An unusual feature of the 2004-6 eruptive activity of
Mount St. Helens has been the continuous growth of successive spines that are mantled by thick fault gouge. Fault gouge
formation requires, first, solidification of ascending magma
within the conduit, then brittle fragmentation and cataclastic
flow. We document these processes through field relations,
hand samples, and thin-section textures. Field observations
show that the gouge zone is typically 1-3 m thick and that it
includes cataclasite and, locally, breccia in addition to unconsolidated (true) gouge. The gouge contains multiple slickenside sets oriented subparallel to each other and to the striation
direction, as well as surface striations parallel to extrusion
direction. Hand specimens show the cataclasite and gouge to
be composed of a wide size range of broken dome and wallrock fragments. This grain-size heterogeneity is even more
pronounced in thin section, where individual samples contain
fragments that span more than four orders of magnitude in size
(from more than 10 to less than 10-3
mm).
Textures preserved within the gouge zone provide
evidence of different processes operating in time and space.

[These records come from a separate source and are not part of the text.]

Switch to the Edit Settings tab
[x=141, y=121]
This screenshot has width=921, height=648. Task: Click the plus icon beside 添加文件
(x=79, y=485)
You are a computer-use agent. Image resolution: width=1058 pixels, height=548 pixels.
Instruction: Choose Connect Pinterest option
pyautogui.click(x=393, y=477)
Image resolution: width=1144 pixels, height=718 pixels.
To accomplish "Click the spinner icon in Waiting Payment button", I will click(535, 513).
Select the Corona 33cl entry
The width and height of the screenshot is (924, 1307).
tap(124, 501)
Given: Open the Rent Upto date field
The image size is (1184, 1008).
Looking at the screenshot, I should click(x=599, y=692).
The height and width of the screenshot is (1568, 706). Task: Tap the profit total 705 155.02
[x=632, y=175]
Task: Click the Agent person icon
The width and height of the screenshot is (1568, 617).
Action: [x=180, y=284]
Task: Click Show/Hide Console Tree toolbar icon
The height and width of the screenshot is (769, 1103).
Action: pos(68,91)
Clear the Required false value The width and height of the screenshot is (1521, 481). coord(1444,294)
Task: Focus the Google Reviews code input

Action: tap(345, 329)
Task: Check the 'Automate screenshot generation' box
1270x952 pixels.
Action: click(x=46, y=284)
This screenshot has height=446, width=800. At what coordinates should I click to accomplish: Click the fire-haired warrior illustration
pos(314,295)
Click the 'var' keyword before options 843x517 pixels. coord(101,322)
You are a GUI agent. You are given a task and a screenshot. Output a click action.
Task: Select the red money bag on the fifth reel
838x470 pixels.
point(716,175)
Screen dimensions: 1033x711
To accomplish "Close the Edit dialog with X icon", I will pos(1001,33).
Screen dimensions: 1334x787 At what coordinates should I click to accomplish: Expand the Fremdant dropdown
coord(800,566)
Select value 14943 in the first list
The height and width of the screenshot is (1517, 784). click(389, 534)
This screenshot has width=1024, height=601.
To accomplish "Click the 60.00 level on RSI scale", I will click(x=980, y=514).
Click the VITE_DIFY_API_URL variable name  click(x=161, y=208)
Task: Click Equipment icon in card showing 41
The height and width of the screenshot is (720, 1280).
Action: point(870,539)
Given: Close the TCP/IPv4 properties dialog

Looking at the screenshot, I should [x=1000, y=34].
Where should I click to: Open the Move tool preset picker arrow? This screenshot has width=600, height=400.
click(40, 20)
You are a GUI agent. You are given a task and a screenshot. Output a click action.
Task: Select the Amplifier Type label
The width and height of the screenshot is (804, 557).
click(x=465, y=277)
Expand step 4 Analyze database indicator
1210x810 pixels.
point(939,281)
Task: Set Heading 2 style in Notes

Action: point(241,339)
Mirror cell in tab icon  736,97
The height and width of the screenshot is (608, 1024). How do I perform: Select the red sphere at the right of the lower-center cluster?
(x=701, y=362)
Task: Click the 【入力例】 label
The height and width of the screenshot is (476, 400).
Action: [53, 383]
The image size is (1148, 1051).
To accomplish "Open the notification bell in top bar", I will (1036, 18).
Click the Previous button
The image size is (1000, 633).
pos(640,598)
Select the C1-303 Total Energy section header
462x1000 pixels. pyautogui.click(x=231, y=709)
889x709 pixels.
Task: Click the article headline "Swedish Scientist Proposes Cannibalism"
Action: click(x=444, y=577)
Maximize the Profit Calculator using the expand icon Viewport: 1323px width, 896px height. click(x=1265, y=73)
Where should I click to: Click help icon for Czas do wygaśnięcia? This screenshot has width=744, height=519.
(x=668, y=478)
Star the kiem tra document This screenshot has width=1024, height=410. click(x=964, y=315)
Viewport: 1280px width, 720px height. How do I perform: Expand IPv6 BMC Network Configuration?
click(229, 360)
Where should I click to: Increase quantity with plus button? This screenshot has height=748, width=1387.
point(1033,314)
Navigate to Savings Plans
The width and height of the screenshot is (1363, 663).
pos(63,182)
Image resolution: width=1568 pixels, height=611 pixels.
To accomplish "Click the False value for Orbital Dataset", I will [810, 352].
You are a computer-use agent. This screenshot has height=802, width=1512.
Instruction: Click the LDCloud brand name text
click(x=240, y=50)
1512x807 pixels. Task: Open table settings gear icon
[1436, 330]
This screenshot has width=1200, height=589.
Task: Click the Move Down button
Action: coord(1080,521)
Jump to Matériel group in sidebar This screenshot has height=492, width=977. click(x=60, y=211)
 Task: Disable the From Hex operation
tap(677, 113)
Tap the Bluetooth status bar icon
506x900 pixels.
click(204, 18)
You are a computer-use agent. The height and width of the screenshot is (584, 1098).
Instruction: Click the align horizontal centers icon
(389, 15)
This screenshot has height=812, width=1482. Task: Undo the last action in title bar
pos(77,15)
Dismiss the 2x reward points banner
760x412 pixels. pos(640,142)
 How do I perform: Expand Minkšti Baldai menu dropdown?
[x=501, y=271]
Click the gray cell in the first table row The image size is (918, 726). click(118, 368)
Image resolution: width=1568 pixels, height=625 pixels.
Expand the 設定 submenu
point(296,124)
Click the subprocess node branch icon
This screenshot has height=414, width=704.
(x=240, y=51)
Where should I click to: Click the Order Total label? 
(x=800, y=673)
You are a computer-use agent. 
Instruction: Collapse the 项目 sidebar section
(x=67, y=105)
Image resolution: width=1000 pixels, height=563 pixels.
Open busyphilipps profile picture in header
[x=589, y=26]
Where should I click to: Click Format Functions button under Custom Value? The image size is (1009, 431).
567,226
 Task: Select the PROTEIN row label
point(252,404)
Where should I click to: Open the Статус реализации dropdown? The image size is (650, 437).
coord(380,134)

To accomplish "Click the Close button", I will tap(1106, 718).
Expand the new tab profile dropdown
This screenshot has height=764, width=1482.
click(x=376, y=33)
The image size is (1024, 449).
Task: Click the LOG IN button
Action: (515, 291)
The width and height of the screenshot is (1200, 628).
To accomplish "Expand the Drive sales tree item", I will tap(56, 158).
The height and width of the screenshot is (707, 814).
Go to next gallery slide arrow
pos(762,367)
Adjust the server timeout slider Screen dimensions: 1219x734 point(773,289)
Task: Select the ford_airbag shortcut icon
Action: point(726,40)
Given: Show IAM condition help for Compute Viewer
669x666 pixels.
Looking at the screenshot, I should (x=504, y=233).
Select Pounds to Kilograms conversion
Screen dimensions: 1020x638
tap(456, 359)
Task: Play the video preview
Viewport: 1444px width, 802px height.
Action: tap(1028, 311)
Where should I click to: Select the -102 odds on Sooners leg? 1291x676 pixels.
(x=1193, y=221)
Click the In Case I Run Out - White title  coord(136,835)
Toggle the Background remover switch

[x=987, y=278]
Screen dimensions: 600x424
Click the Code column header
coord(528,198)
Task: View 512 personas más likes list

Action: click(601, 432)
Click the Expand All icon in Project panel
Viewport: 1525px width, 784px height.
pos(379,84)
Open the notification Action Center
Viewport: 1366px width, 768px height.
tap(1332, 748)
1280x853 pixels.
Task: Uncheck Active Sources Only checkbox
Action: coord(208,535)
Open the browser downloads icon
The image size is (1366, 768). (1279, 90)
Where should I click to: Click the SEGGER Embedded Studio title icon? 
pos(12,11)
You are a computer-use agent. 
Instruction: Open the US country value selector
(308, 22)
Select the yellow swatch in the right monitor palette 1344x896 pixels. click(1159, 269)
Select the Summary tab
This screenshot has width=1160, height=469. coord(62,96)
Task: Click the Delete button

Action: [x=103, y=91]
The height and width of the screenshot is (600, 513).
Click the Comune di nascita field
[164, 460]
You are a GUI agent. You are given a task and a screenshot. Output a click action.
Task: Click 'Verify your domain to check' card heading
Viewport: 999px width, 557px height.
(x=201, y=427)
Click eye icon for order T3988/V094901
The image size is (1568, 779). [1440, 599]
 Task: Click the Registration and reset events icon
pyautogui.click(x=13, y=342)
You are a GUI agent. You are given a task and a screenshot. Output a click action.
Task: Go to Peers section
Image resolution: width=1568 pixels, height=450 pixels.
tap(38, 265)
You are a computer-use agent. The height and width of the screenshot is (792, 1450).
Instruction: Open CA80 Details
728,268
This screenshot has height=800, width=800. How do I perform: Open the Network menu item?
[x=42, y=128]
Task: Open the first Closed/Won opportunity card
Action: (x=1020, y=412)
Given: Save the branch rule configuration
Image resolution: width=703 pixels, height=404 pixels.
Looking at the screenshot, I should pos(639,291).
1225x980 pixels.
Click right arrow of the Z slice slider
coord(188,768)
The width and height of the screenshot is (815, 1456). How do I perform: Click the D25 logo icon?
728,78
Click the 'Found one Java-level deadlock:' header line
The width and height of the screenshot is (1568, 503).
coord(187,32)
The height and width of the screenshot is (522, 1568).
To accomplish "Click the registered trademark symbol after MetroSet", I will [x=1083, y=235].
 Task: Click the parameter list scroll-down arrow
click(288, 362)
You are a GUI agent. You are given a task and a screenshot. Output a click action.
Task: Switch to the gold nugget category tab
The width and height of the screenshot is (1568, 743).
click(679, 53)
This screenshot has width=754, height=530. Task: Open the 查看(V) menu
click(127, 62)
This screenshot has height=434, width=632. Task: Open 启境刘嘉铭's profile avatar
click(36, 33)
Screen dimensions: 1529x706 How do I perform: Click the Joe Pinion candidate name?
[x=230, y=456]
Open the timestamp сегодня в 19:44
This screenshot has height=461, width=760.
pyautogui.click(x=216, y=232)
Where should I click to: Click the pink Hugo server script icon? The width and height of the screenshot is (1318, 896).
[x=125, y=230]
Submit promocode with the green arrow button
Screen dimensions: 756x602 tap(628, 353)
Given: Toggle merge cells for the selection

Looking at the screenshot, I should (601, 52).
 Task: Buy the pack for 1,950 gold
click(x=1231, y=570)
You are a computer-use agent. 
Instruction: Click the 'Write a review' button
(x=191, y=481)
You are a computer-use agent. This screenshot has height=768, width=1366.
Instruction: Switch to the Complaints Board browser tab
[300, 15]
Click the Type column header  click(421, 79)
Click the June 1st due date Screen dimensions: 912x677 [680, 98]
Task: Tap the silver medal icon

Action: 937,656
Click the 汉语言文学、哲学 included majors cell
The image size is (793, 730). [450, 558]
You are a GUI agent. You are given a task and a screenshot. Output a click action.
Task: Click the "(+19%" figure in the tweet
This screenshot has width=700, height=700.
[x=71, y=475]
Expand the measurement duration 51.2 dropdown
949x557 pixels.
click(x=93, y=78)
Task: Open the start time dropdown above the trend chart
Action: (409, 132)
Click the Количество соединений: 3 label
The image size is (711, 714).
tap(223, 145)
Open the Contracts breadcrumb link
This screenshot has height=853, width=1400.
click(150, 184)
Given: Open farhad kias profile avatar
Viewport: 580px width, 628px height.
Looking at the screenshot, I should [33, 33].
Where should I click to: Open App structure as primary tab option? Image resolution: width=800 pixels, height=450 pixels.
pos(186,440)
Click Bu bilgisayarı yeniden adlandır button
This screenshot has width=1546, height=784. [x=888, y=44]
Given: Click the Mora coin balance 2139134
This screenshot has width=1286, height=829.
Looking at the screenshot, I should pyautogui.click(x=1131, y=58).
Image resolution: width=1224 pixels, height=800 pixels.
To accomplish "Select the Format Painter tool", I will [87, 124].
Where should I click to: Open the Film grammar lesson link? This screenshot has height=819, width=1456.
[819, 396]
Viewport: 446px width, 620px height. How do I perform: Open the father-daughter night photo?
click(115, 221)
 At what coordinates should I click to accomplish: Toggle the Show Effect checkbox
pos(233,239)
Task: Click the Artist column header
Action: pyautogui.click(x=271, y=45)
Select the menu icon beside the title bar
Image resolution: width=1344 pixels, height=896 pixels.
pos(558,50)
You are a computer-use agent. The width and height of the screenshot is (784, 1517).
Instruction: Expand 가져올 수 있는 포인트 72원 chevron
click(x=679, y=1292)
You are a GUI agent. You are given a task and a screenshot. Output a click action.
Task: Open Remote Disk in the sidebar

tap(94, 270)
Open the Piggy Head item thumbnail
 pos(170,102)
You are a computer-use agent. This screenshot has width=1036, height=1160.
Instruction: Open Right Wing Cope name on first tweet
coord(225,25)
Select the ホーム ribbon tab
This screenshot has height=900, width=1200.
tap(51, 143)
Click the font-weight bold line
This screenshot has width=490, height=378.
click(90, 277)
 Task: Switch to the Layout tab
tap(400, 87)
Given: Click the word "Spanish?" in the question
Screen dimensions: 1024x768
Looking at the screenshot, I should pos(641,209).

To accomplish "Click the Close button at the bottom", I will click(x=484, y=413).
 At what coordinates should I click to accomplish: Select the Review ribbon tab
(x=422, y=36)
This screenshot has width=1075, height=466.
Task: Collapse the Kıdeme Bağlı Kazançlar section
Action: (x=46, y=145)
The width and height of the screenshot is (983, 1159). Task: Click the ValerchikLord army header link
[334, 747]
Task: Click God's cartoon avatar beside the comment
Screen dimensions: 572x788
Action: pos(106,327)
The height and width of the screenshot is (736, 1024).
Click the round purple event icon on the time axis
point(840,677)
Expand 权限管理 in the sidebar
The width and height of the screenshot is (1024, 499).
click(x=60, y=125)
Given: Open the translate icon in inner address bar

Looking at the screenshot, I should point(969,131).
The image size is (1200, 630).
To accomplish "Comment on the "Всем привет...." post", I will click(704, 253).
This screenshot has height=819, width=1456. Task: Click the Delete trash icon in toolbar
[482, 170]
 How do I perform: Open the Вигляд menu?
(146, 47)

Most individual fragments are holocrystalline, suggesting
that crystallization of the ascending magma preceded gouge
formation. Cataclasite samples preserve a wide range of clast
sizes; pronounced rounding of many clasts indicates extensive abrasion during transport. Within the gouge, crystals and
lava fragments adjacent to finely comminuted shear zones
(slickensides) are shattered into small, angular fragments that
are either preserved in place, with little disruption, or incorporated into shear trains, creating a well-developed foliation. Together, evidence of initial grain shattering, followed
by shear, grinding, and wear, suggests extensive transport
distances (large strains). Textural transitions are often abrupt,
indicating extreme shear localization during transport. Comparison of groundmass textures from dome lavas and fault
gouge further suggests that brittle fracture was confined to the
upper 400-500 m of the conduit. Observed magma extrusion
(ascent) rates of ~7 m/d (8×10-5
m/s) permit several weeks for
magma ascent from ~1,000 m (where groundmass crystallization becomes important) to ~500 m (where solidification
nears completion). Brittle fracture, cataclastic flow, and shear
localization (slickenside formation) probably dominated in the
upper 500 m of the conduit.
Comparison of eruptive conditions during the 2004-6
activity at Mount St. Helens with those of other spine-forming
eruptions suggests that magma ascent rates of about 10-4
m/s
or less allow sufficient degassing and crystallization within
the conduit to form large volcanic spines of intermediate
composition (andesite to dacite). Solidification deep within
the conduit, in turn, requires transport of the solid plug over
long distances (hundreds of meters); resultant large strains are
responsible for extensive brittle breakage and development of
thick gouge zones. Moreover, similarities between gouge textures and those of ash emitted by explosions from spine margins indicate that fault gouge is the origin for the ash. As the
comminution and generation of ash-sized particles was clearly
a multistep process, this observation suggests that fragmentation preceded, rather than accompanied, these explosions.